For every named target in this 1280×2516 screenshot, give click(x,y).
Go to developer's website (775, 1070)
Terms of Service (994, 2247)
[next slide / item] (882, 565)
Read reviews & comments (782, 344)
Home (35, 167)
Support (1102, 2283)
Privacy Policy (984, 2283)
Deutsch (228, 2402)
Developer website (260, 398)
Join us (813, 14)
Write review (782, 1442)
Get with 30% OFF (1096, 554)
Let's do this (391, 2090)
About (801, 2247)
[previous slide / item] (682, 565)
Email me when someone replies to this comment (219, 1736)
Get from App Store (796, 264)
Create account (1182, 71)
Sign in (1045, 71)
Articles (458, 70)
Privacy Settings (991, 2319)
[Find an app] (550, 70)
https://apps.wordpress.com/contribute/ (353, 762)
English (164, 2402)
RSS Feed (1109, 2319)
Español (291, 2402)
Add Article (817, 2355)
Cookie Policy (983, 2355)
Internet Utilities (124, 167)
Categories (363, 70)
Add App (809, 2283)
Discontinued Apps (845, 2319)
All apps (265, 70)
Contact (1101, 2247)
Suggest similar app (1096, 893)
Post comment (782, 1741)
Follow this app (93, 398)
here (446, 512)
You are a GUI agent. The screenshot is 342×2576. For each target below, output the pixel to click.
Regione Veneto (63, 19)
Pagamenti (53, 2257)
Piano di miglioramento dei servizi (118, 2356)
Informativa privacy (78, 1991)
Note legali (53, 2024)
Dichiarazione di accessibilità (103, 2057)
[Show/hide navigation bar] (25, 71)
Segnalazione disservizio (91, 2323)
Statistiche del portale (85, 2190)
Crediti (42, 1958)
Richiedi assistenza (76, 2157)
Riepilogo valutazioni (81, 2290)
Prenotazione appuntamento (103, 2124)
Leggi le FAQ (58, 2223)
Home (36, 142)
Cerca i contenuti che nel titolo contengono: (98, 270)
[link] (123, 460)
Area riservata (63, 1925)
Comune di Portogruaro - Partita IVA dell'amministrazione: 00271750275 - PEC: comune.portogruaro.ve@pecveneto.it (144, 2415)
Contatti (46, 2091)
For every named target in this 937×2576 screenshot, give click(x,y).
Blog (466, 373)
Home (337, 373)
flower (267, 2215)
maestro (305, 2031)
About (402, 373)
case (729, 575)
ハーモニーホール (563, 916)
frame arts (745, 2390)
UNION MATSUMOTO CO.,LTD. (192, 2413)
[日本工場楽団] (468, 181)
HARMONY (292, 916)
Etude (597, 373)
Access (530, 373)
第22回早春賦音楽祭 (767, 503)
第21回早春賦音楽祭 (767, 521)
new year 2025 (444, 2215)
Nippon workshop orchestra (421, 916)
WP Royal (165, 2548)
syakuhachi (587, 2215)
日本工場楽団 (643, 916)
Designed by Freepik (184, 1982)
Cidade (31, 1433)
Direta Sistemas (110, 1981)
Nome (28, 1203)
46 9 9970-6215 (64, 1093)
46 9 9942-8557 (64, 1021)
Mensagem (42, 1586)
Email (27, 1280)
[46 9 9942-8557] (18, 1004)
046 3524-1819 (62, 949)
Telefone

• WHAT THE EXERCISE ASKS: From the line holding "WP Royal (165, 2548)" to the last line of the entries above, restate each line exactly; include both ends and omit everything else.

• SOLUTION:
WP Royal (165, 2548)
syakuhachi (587, 2215)
日本工場楽団 (643, 916)
Designed by Freepik (184, 1982)
Cidade (31, 1433)
Direta Sistemas (110, 1981)
Nome (28, 1203)
46 9 9970-6215 (64, 1093)
46 9 9942-8557 (64, 1021)
Mensagem (42, 1586)
Email (27, 1280)
[46 9 9942-8557] (18, 1004)
046 3524-1819 (62, 949)
Telefone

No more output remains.